§ Work to complete: From the data, copy out every line in which the word "computer" appears.

(Dataset records)
▼

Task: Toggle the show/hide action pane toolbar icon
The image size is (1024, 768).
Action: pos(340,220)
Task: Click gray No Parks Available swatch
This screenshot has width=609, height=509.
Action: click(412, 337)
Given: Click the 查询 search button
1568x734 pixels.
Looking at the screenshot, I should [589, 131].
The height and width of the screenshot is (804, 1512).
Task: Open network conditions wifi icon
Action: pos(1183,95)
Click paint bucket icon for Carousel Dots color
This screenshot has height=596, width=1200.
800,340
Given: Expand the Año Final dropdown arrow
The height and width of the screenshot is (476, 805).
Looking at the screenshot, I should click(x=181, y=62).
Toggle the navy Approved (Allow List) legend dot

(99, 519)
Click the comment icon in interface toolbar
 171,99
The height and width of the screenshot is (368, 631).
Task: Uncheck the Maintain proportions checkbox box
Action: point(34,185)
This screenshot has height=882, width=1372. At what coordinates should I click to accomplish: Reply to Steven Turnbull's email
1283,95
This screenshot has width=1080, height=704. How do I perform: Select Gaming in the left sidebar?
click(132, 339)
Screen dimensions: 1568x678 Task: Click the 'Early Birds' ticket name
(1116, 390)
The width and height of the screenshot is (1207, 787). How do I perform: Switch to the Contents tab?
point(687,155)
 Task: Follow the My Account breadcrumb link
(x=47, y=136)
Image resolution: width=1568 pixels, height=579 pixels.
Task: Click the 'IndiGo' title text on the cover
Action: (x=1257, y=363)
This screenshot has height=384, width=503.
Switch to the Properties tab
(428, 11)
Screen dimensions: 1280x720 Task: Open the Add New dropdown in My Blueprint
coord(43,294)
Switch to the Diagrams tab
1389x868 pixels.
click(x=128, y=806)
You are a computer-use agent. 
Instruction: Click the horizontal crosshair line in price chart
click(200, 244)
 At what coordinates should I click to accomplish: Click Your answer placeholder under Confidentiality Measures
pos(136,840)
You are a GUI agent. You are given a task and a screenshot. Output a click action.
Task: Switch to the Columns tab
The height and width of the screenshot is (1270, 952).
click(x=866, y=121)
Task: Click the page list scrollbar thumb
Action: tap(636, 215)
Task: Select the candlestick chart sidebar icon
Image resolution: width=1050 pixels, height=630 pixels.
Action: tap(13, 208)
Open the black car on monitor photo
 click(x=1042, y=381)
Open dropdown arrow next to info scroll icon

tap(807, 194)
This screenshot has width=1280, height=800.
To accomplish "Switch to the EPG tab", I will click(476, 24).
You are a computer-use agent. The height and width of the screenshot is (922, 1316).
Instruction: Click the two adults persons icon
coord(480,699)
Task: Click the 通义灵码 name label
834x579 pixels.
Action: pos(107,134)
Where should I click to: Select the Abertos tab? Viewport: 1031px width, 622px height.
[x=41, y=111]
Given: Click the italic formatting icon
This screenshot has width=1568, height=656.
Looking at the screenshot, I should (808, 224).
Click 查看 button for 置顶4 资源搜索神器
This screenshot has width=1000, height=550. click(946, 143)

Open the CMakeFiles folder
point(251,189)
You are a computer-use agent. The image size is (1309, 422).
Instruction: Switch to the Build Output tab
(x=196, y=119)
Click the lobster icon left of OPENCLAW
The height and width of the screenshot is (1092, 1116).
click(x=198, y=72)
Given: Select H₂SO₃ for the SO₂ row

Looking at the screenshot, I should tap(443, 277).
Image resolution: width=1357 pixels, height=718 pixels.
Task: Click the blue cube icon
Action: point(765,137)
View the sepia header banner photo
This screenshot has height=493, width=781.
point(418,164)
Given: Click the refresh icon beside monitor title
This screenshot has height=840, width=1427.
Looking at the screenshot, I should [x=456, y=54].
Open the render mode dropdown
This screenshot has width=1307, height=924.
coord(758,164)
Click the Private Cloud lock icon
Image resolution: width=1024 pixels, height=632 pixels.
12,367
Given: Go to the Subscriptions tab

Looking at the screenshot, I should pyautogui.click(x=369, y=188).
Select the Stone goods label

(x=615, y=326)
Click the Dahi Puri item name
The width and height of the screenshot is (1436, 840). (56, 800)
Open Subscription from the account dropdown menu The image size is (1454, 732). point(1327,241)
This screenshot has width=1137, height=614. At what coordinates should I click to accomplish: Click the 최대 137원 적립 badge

▲

§ Written solution:
You are a computer-use agent. 
You are a computer-use agent. The height and width of the screenshot is (922, 1316).
You are a computer-use agent. The image size is (1309, 422).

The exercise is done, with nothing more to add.